■ Exercise brief ■
Write out exactly, and only, the lines from the one containing "Image resolution: width=1360" through the last line of the listing below.

.....

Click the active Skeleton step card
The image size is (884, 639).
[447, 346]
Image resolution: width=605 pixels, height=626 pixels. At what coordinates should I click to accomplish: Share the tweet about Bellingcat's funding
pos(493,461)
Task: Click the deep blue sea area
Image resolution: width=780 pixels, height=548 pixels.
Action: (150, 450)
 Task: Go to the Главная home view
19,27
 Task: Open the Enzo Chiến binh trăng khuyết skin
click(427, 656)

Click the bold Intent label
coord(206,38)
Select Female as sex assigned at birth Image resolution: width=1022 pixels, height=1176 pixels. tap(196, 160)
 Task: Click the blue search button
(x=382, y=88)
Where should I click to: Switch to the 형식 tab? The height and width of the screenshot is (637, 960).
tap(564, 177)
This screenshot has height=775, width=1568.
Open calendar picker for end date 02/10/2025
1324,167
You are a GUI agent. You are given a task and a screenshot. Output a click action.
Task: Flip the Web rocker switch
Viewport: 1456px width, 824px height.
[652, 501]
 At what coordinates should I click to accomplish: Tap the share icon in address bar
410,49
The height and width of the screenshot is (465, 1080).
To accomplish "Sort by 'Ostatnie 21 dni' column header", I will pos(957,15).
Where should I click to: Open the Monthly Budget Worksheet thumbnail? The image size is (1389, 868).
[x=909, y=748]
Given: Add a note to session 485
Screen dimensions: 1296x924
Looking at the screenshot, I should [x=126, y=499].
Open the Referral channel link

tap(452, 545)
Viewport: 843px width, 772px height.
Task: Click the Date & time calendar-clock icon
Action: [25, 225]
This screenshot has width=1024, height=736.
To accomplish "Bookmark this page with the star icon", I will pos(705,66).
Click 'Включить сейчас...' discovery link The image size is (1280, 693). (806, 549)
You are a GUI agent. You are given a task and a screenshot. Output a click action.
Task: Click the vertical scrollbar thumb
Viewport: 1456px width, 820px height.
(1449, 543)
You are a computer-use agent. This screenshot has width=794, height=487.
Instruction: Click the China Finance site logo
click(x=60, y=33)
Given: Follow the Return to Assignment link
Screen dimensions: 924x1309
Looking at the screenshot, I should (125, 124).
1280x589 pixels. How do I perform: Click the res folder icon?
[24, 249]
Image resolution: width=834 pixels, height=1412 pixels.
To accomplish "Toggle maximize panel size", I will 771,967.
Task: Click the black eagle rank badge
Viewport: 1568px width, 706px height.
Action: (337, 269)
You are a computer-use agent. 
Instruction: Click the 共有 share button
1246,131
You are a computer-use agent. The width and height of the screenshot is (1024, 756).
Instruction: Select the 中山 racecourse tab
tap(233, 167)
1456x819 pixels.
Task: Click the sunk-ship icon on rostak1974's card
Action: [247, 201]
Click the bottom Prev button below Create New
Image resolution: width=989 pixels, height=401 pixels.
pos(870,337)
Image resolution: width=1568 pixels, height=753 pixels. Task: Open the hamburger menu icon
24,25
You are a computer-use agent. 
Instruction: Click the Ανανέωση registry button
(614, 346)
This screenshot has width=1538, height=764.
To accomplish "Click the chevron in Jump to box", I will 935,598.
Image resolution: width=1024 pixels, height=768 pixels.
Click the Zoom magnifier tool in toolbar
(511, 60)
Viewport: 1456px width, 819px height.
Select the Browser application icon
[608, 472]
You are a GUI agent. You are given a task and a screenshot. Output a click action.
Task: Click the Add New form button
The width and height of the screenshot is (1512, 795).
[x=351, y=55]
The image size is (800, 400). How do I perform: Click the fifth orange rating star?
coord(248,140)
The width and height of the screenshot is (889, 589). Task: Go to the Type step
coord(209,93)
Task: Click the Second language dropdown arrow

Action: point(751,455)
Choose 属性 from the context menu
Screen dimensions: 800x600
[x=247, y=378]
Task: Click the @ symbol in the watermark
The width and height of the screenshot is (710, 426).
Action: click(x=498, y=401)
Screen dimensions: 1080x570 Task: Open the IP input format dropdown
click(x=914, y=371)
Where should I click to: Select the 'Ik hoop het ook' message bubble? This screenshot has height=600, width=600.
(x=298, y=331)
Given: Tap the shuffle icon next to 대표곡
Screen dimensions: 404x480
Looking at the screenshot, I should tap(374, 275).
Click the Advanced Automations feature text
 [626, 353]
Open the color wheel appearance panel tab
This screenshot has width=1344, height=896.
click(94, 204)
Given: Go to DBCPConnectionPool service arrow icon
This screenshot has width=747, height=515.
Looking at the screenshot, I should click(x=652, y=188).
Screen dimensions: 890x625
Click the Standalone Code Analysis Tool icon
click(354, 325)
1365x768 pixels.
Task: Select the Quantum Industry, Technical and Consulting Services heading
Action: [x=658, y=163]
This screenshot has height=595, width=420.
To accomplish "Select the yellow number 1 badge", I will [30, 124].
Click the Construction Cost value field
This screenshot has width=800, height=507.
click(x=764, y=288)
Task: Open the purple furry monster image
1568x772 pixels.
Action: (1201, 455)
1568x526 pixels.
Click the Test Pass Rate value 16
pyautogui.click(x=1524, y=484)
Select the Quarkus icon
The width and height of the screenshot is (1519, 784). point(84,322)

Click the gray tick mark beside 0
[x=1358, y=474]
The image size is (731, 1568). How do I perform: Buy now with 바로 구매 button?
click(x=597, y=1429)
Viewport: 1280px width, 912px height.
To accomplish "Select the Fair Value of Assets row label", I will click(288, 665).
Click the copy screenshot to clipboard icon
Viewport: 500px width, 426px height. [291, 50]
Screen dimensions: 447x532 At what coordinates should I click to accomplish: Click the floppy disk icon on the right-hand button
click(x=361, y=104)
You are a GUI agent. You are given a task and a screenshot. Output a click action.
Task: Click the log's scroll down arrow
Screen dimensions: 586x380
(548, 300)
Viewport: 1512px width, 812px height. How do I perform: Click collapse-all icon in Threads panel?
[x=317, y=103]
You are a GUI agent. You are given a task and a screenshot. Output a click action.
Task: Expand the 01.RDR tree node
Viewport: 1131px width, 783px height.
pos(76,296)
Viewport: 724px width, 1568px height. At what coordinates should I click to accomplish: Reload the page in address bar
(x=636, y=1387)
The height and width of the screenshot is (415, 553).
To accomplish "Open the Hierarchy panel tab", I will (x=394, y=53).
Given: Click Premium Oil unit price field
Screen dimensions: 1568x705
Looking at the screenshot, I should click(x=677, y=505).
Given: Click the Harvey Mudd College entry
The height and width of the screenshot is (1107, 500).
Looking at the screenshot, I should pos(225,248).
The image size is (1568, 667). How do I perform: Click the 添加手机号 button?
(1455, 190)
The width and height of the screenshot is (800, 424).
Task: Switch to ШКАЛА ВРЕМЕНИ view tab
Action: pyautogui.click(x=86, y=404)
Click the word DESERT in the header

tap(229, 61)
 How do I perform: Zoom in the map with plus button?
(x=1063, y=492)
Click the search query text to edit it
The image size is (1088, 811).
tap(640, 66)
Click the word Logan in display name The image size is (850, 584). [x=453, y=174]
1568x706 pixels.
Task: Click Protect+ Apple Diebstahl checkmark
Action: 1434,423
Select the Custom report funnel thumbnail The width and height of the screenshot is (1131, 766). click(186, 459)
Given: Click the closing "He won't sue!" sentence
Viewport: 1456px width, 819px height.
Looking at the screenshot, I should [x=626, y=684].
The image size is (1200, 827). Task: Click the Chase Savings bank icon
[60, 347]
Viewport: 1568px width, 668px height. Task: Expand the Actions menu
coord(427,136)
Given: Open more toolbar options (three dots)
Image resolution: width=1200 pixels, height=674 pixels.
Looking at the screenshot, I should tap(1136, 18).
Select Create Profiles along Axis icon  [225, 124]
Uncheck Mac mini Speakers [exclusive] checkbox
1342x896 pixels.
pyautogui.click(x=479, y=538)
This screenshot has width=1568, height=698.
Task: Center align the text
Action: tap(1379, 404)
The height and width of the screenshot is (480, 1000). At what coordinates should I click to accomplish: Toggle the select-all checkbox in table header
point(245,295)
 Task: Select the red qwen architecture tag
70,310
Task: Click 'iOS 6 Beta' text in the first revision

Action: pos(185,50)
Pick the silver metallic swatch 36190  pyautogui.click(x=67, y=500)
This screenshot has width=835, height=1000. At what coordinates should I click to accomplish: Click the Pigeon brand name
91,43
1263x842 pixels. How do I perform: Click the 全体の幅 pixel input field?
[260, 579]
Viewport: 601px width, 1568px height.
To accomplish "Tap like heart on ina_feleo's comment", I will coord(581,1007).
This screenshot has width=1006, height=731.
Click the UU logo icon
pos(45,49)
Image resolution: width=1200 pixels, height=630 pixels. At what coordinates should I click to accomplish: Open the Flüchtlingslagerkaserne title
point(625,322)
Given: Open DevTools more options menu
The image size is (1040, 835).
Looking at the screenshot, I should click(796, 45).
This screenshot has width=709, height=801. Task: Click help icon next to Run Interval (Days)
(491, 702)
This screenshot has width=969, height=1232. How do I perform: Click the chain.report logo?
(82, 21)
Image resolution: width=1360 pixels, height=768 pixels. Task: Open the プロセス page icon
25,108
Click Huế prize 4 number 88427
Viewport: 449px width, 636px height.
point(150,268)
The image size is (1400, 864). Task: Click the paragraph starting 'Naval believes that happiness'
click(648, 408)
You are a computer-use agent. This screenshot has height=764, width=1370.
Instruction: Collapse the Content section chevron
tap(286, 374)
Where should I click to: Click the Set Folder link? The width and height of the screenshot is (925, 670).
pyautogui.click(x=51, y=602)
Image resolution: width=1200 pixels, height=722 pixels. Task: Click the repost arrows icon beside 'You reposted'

.....

■ Result of the task ■
Image resolution: width=1360 pixels, height=768 pixels. Task: Open the プロセス page icon
25,108
Click Huế prize 4 number 88427
Viewport: 449px width, 636px height.
point(150,268)
The image size is (1400, 864). Task: Click the paragraph starting 'Naval believes that happiness'
click(648, 408)
You are a computer-use agent. This screenshot has height=764, width=1370.
Instruction: Collapse the Content section chevron
tap(286, 374)
Where should I click to: Click the Set Folder link? The width and height of the screenshot is (925, 670).
pyautogui.click(x=51, y=602)
Image resolution: width=1200 pixels, height=722 pixels. Task: Click the repost arrows icon beside 'You reposted'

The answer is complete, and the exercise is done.